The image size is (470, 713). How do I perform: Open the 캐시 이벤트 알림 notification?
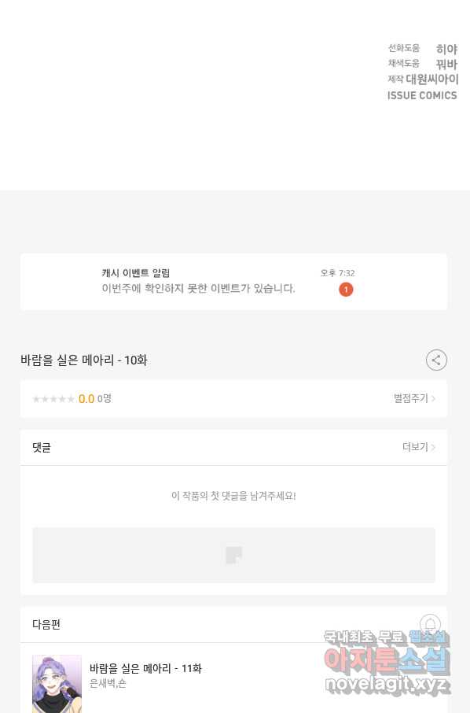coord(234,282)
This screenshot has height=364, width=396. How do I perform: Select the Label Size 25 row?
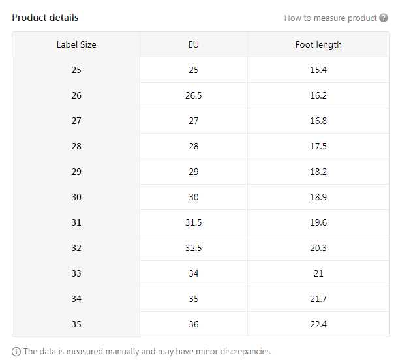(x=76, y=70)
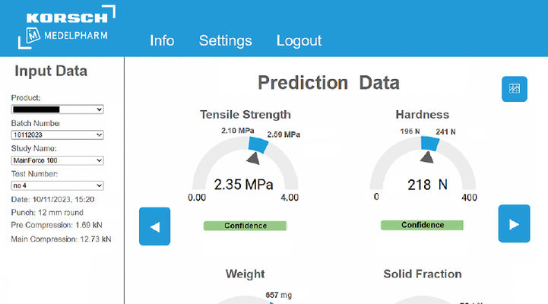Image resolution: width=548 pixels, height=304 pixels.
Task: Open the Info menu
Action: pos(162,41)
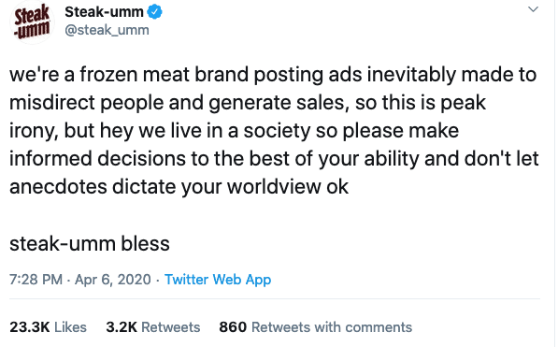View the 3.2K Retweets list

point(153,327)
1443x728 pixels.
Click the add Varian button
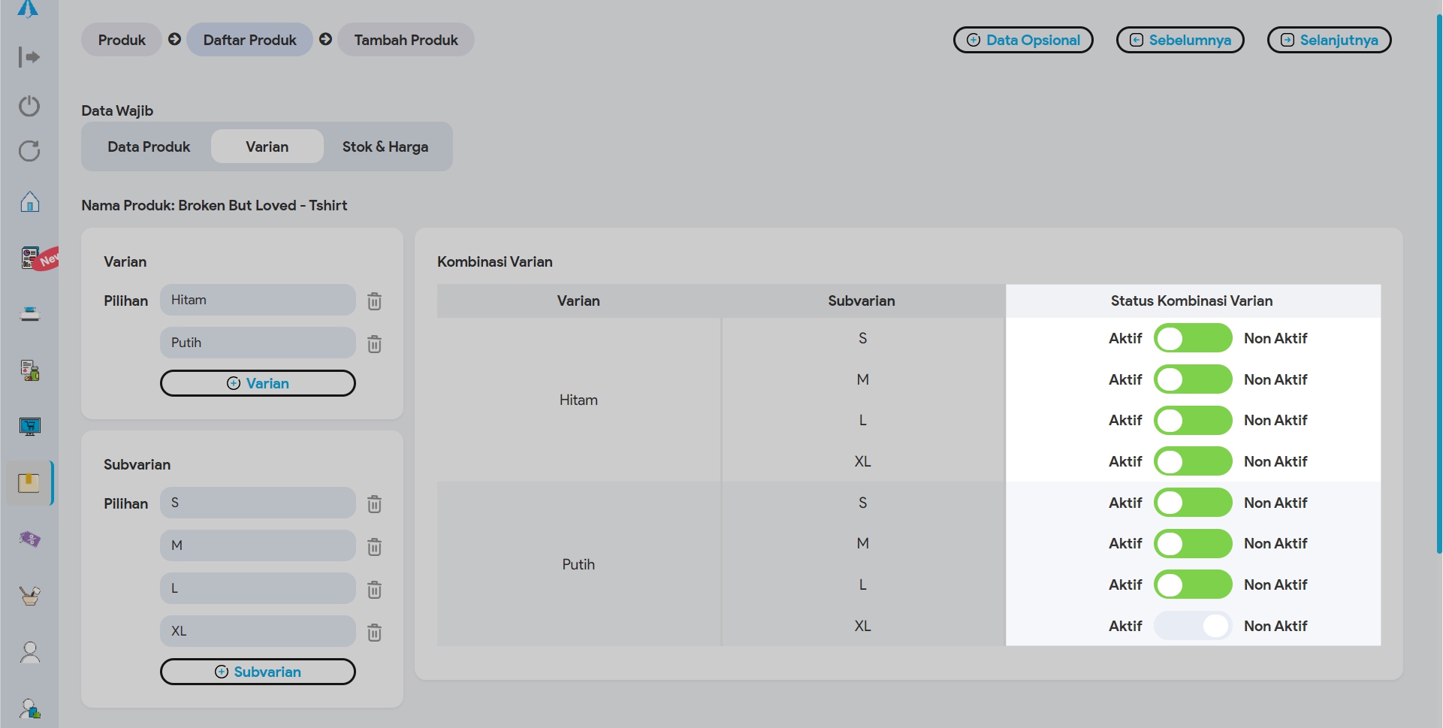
══════════
Restate each entry word for word; pictures stay out of the copy.

The image size is (470, 713). How do I perform: Open the 캐시 이벤트 알림 notification?
coord(234,282)
This screenshot has height=364, width=396. How do I perform: Select the Label Size 25 row?
(x=76, y=70)
Image resolution: width=548 pixels, height=304 pixels.
Task: Open the Info menu
Action: pos(162,41)
View the 3.2K Retweets list

point(153,327)
1443x728 pixels.
Click the add Varian button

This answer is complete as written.